2. Le disposizioni di cui alla presente legge non si applicano ai parchi la cui gestione, ai sensi dell’articolo 22, comma 1, lettera e) della legge n. 394 del 1991, è affidata alle Regole o alle Comunioni familiari montane, comunque denominate, e la cui organizzazione resta disciplinata nella legge regionale istitutiva del parco.

CAPO II - Organizzazione e gestione dei parchi regionali

Art. 2 - Ente di gestione.
1. La gestione dei parchi regionali è affidata ad un ente di diritto pubblico, dotato di personalità giuridica, con sede legale e amministrativa nel rispettivo territorio, denominato Ente parco e sottoposto alla vigilanza della Giunta regionale.
2. La Giunta regionale definisce gli obiettivi e le linee strategiche di indirizzo dei parchi regionali, coordina le iniziative e fornisce il supporto tecnico e amministrativo necessario a garantire l’unitarietà della politica di settore, della gestione e della comunicazione.
3. L’Ente parco, esercita le proprie funzioni nel rispetto degli obiettivi e delle strategie di cui al comma 2 e avvalendosi della collaborazione e degli indirizzi tecnici forniti dalla struttura regionale competente in materia di aree naturali protette.

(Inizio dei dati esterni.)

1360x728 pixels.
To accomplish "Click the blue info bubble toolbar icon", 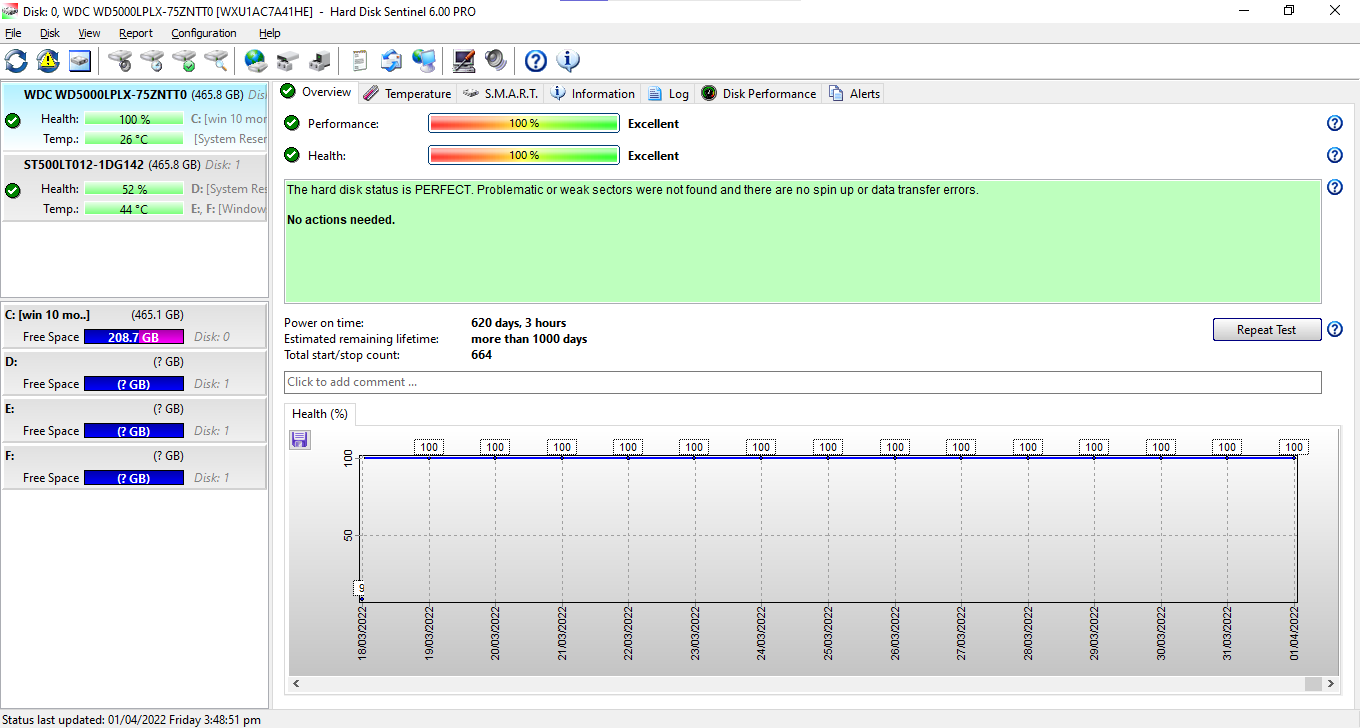I will pyautogui.click(x=568, y=61).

4. Per l’istruttoria dei provvedimenti in materia paesaggistica di cui al comma 2 dell’articolo 45 bis, della legge regionale 23 aprile 2004, n. 11 “Norme per il governo del territorio e in materia di paesaggio”, l’Ente parco e i comuni che ricadono parzialmente nel territorio del parco, possono avvalersi reciprocamente, previa convenzione, dei rispettivi uffici; a tal fine l’Ente parco delibera in merito tramite il Consiglio direttivo. Resta fermo che i comuni e l’Ente parco devono essere inseriti nell’elenco degli enti idonei di cui ai commi 3 e 4 dell’articolo 45 ter della medesima legge regionale 23 aprile 2004, n. 11 .
5. Ove nel territorio del parco siano compresi beni immobili facenti parte del patrimonio regionale, la gestione degli stessi può essere affidata dalla Giunta regionale all’Ente parco o al comune nel cui territorio tali beni ricadono.
6. In caso di persistente inattività o inefficienza nella gestione del parco, il Presidente della Giunta regionale, provvede ai sensi della legge regionale 18 dicembre 1993, n. 53 “Disciplina dell’attività di vigilanza e di controllo sugli enti amministrativi regionali”.
Art. 3 - Organi dell’Ente parco.
1. Sono organi dell’Ente parco:
a) la Comunità del parco;
b) il Consiglio direttivo;
c) il Presidente;
d) il Revisore dei conti;
e) la Consulta del Parco;
f) il Comitato tecnico-scientifico.
2. Ferma restando la disciplina statale in materia di inconferibilità e incompatibilità degli incarichi di cui al decreto legislativo 8 aprile 2013, n. 39 “Disposizioni in materia di inconferibilità e incompatibilità di incarichi presso le pubbliche amministrazioni e presso gli enti privati in controllo pubblico, a norma dell’articolo 1, commi 49 e 50, della legge 6 novembre 2012, n. 190”, qualora non diversamente disciplinato dal presente Capo, per le nomine e le designazioni di competenza regionale si applica la legge regionale 22 luglio 1997, n. 27 “Procedure per la nomina e designazione a pubblici incarichi di competenza regionale e disciplina della durata degli organi”.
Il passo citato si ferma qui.